• TO DO:
Exactly the lines from the one holding "Where should I" through the last line of the listing below must appear in the answer, and no pictures.

• DATA:
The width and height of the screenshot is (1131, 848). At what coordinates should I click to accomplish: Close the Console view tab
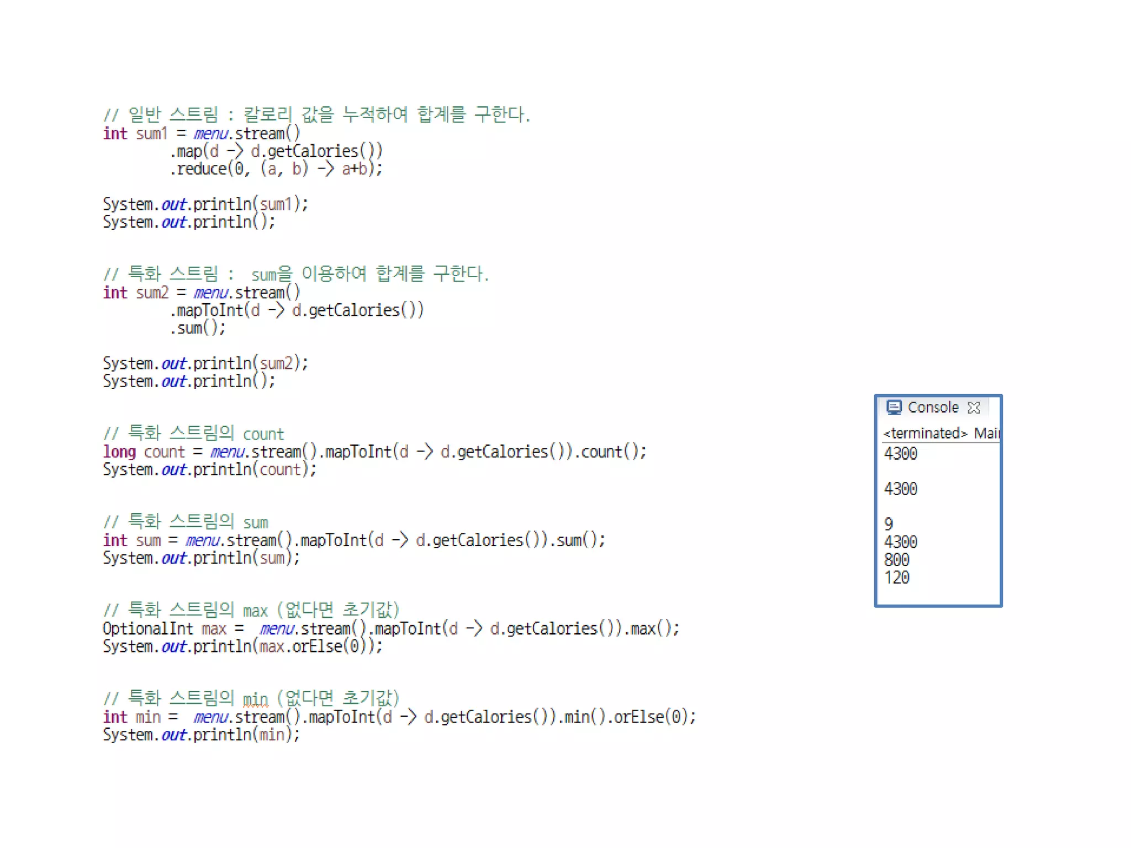point(974,408)
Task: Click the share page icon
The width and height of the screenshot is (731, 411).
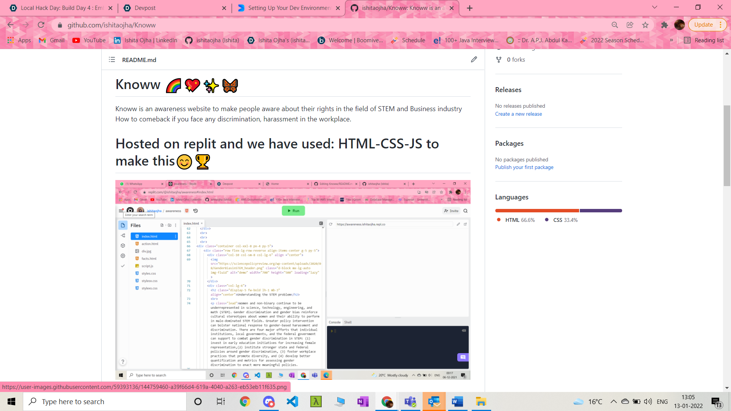Action: click(x=630, y=25)
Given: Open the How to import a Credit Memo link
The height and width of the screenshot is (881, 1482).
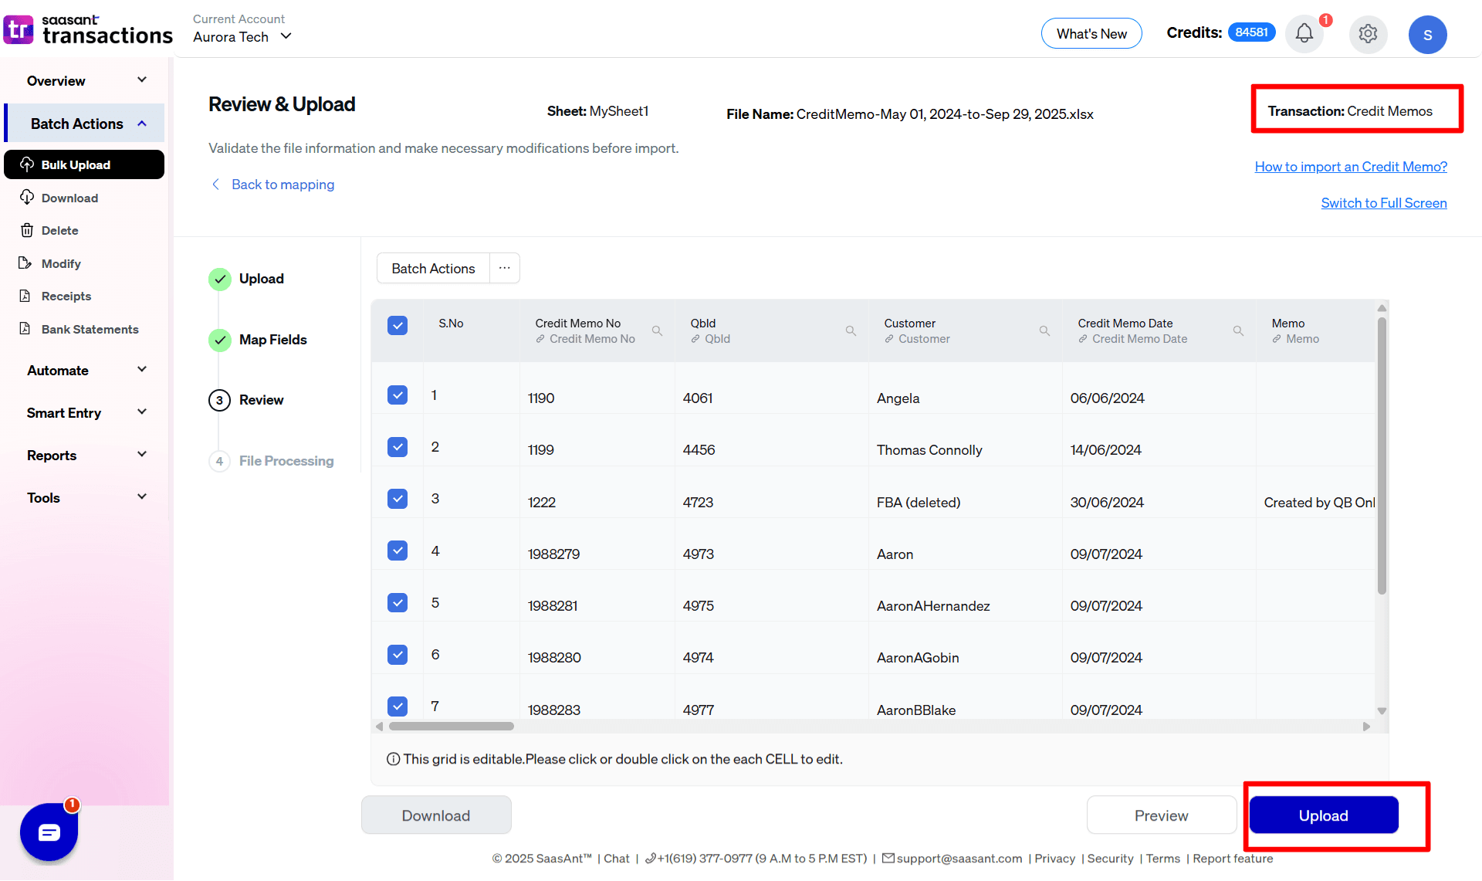Looking at the screenshot, I should point(1351,166).
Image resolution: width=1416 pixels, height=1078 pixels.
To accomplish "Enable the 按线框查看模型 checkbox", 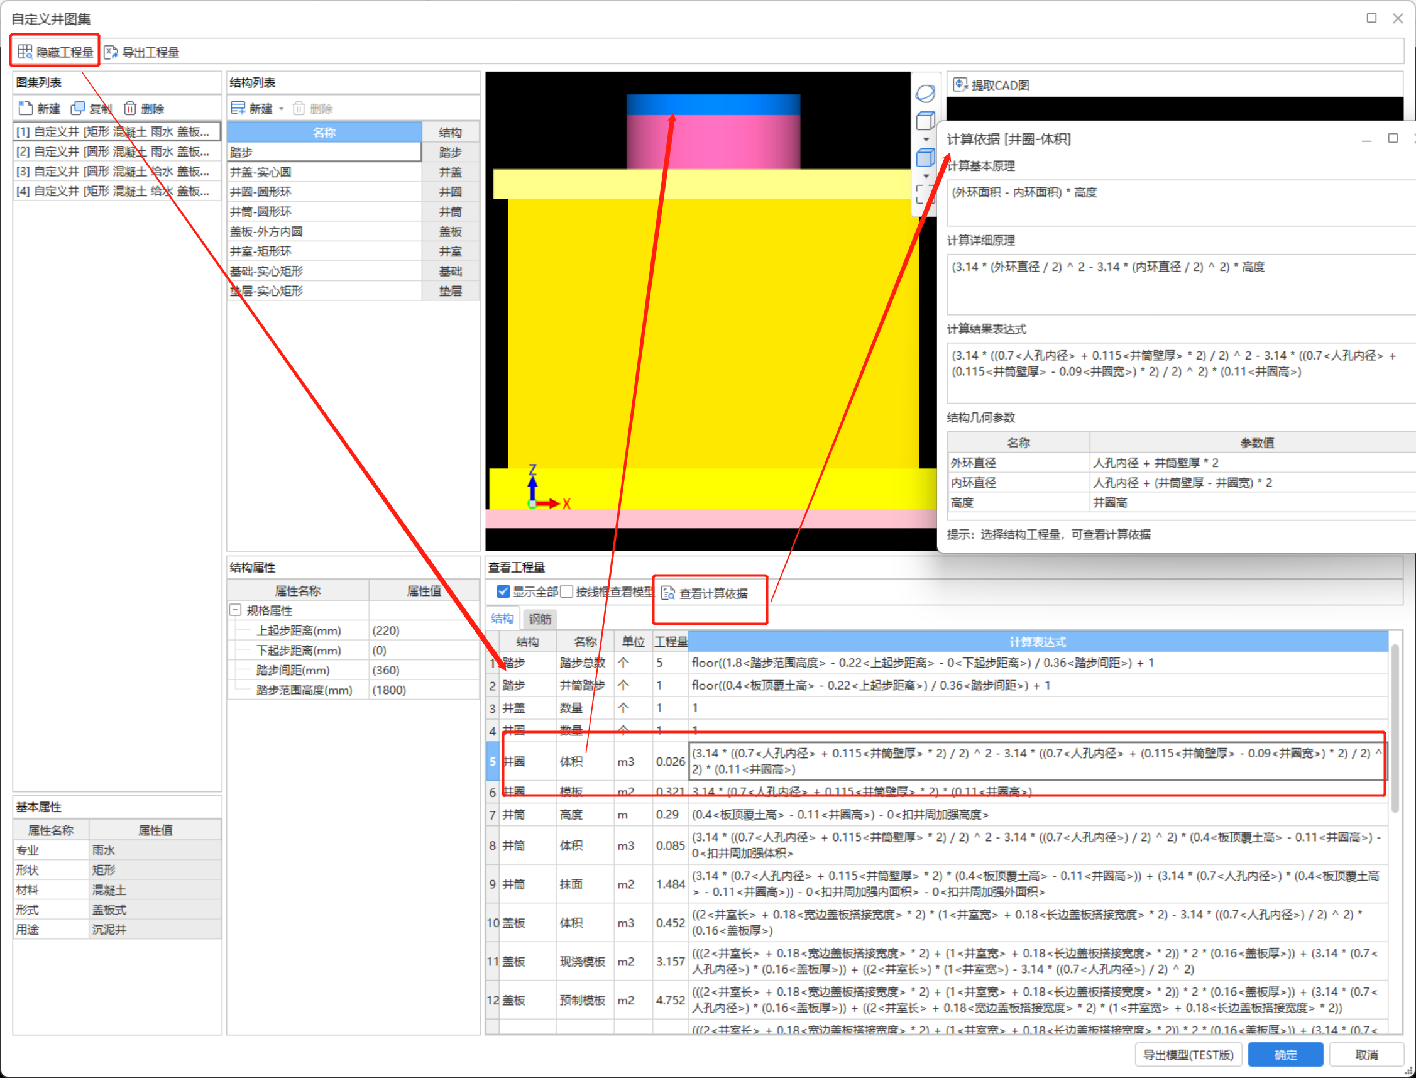I will pos(567,592).
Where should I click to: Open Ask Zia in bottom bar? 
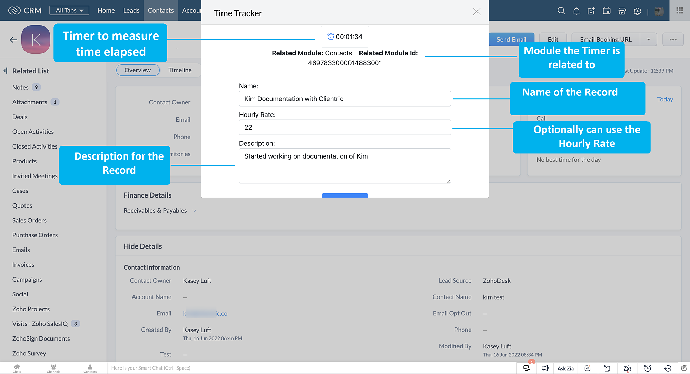pyautogui.click(x=565, y=368)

• WRITTEN REPLY:
Where should I click to: Open Ask Zia in bottom bar? 
pyautogui.click(x=565, y=368)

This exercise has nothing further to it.